## What the task asks
Where was the Caroline Herschel Prize Lecture 2023 held, according to the lecture page?

## Page
● ● ● ● ● ● ●

Category for past lectures/events with recordings and/or text version available.

Thursday 16th November 2023 Dying Stars Seeding the Universe

The Caroline Herschel Prize Lecture 2023

7.00 pm Thursday 16th November 2023 at the 10E 0.17 Lecture Theatre, University of Bath and online via Zoom

Dr Marie van der Sande
University of Leiden

Dr Marie Van de Sande discusses why a multidisciplinary approach is necessary in understanding how stars like our sun die.

Astrochemistry is a vibrant and interdisciplinary field that brings together astronomy, physics, and chemistry. While there is an enormous effort in understanding the chemistry of stellar birth and youth, the chemistry of stellar death is as important: the death throes of sun-like stars enrich the galaxy with fresh material to form the next generation of stars and planets by losing their outer layers by means of a gentle outflow. The presence of a companion star or planet is thought to produce intricate structures within the outflow, giving rise to the beautiful shapes of planetary nebulae, the later stage in the star’s life and an important part of Caroline Herschel’s surveys. This opens up the question of the fate of our own Solar System. To understand exactly how stars like our Sun die and how they are recycled into the next generation of stars and planets, a multidisciplinary approach is necessary, with astrochemistry playing a leading role.”

● ● ● ● ● ● ●

## Collected data
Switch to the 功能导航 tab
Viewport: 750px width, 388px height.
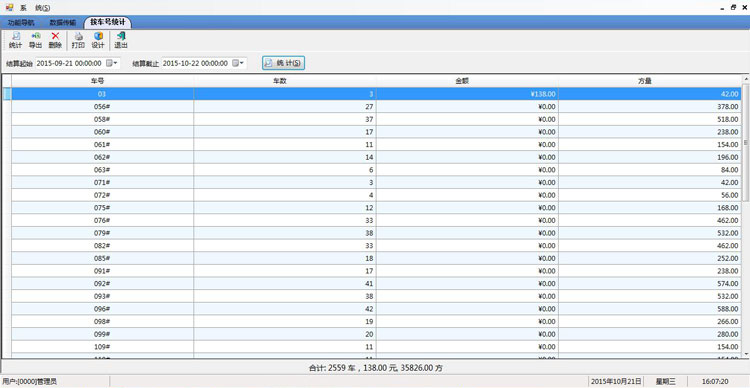(21, 22)
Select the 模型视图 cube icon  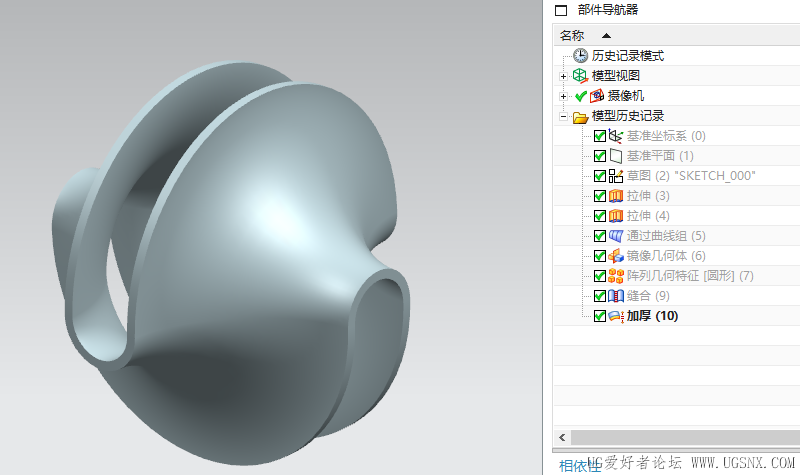[x=580, y=76]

● ● ● ● ● ● ●

## Solution to the problem
It was held at the 10E 0.17 Lecture Theatre, University of Bath, and online via Zoom.